#### Records to process:
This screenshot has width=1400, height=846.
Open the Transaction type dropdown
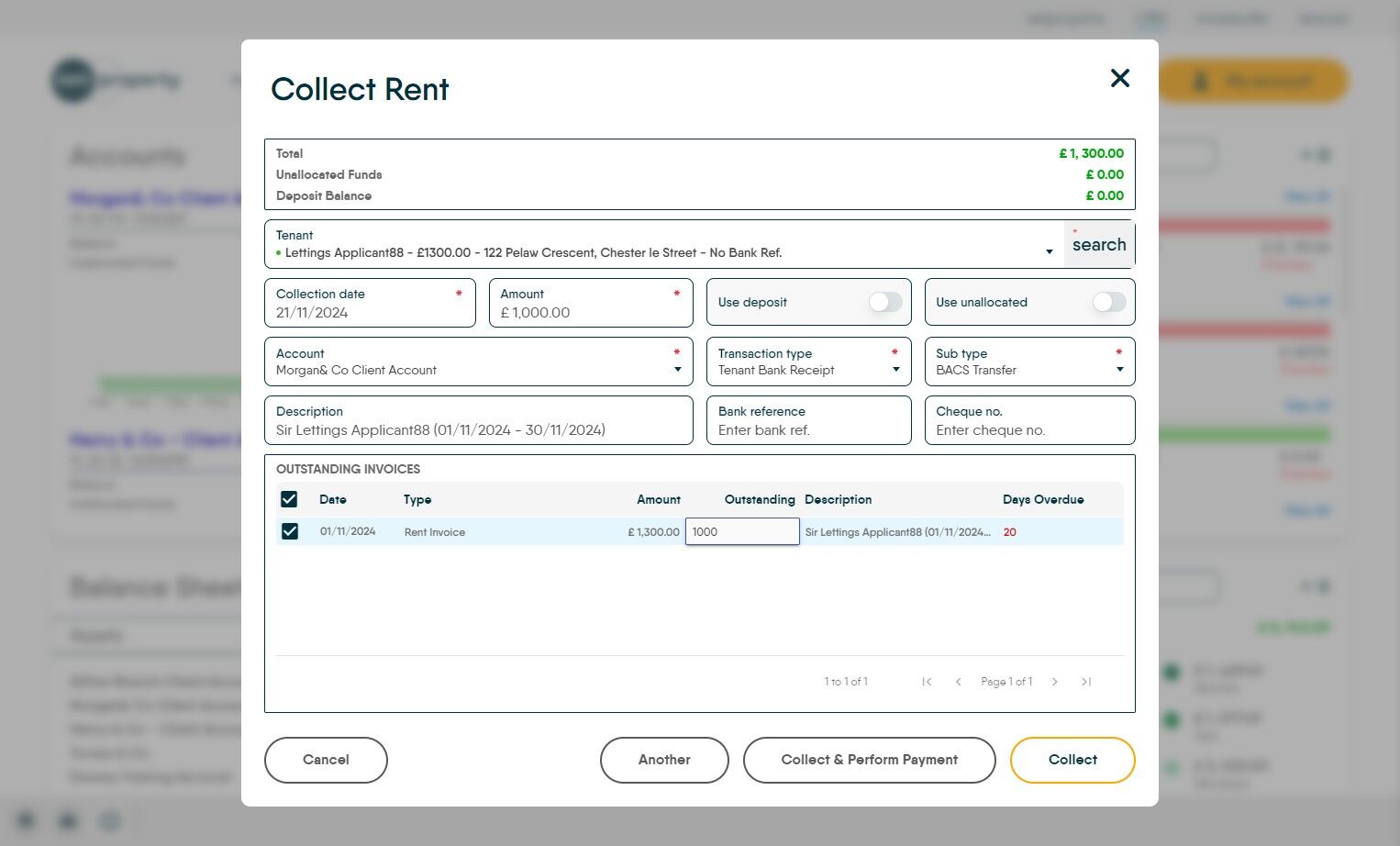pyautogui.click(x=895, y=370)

...

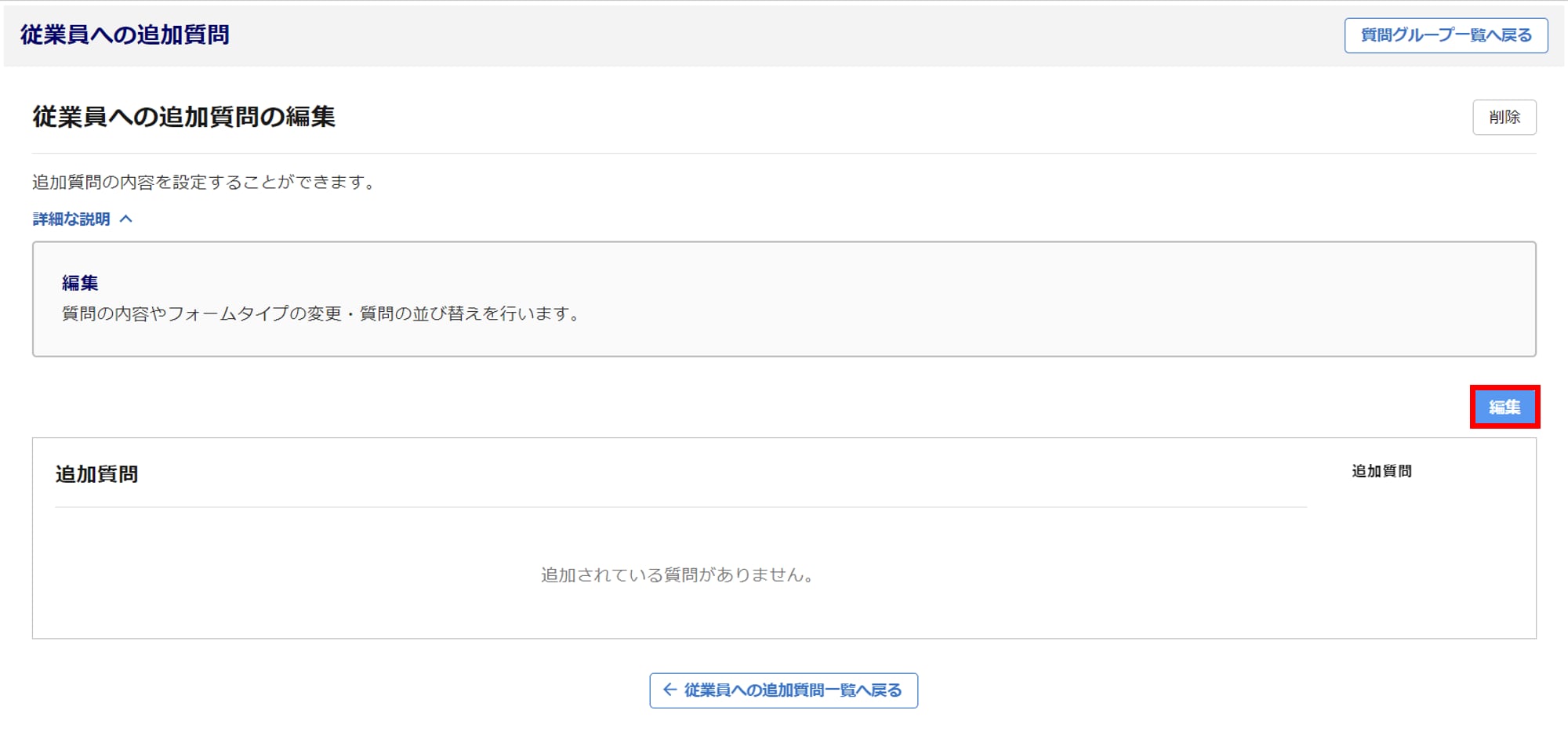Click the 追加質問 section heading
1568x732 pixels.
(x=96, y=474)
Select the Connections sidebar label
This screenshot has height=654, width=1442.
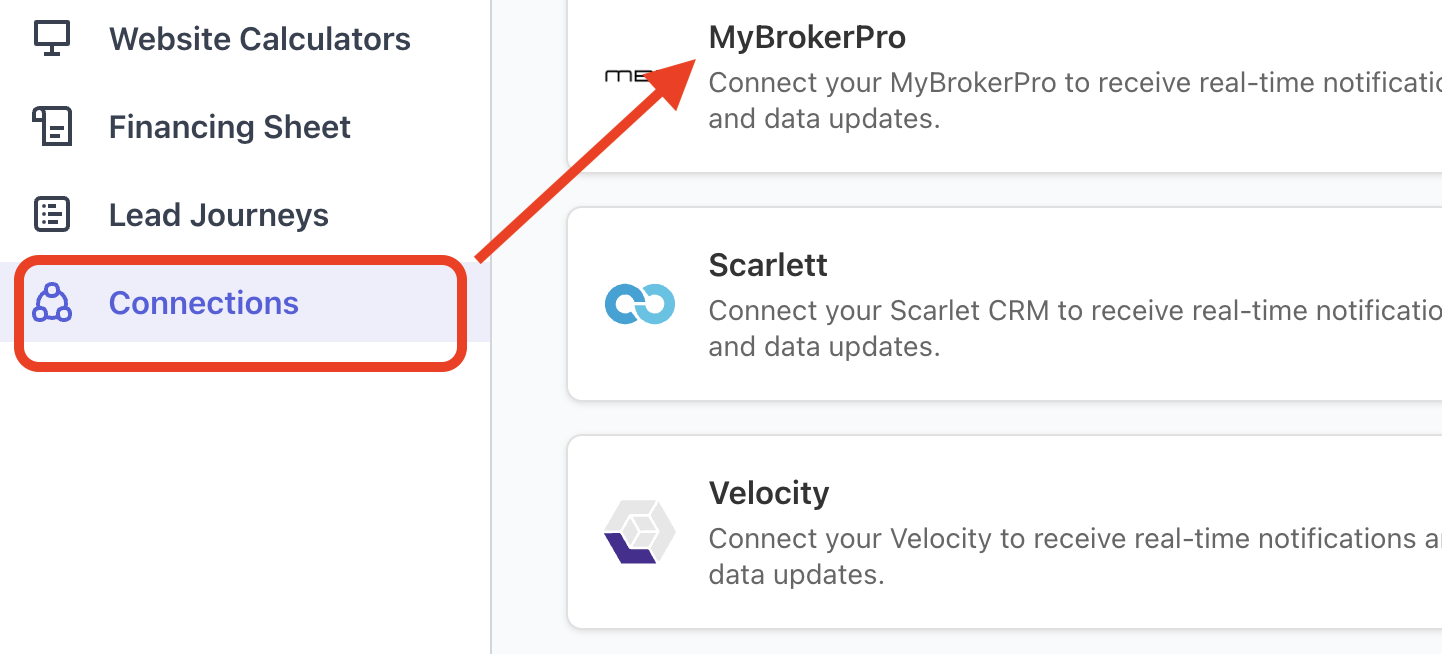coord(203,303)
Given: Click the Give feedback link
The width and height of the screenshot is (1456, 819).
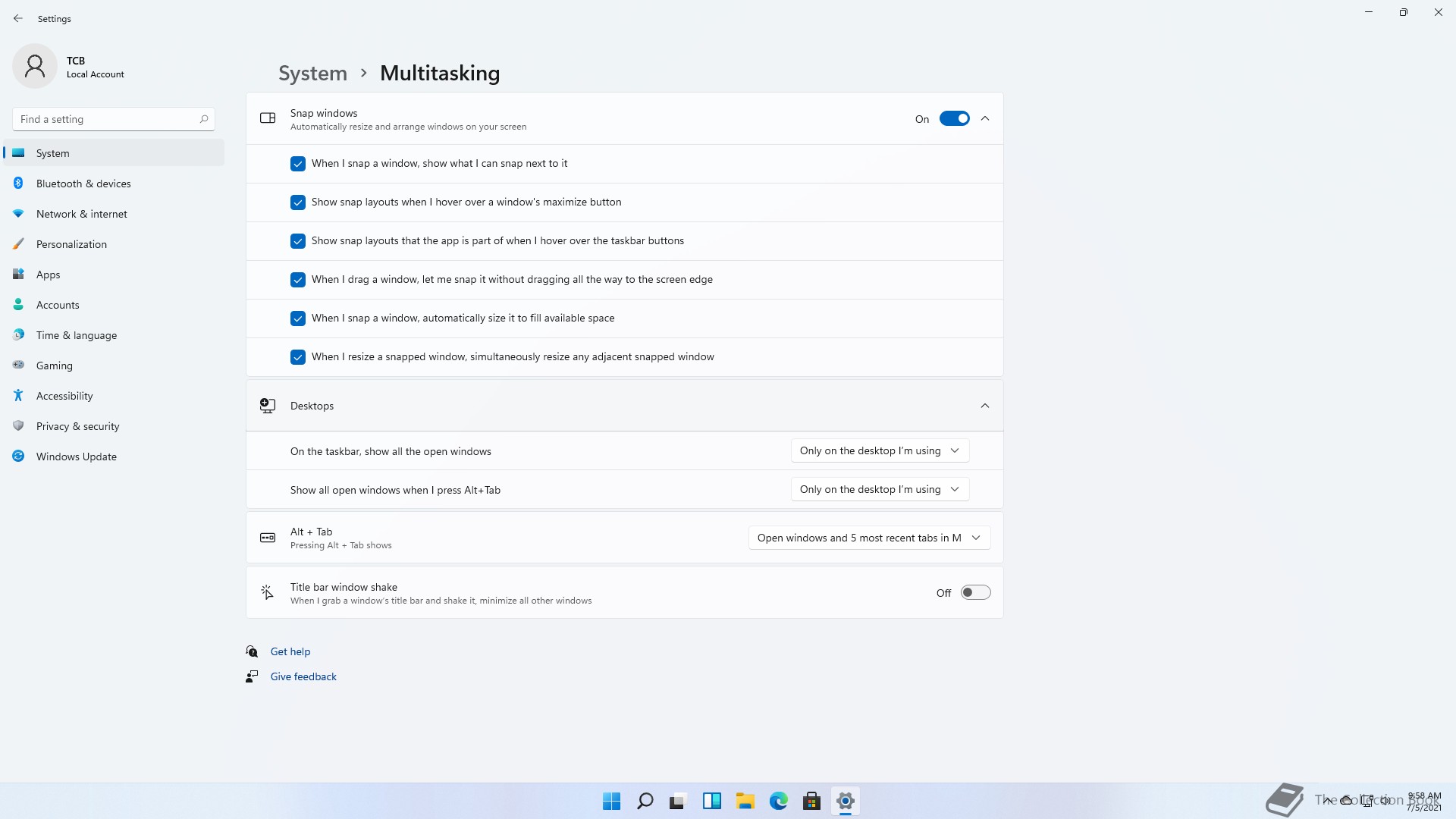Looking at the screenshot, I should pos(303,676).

#### Short exercise:
Rewrite the records from the line with "Click the 追加質問 section heading" through the line with "Looking at the", replacing "sidebar" with "side panel" and changing nothing else. Leave out the pictures.

#### Exercise answer:
Click the 追加質問 section heading
1568x732 pixels.
(x=96, y=474)
Select the Connections side panel label
This screenshot has height=654, width=1442.
coord(203,303)
Given: Click the Give feedback link
The width and height of the screenshot is (1456, 819).
Looking at the screenshot, I should pos(303,676).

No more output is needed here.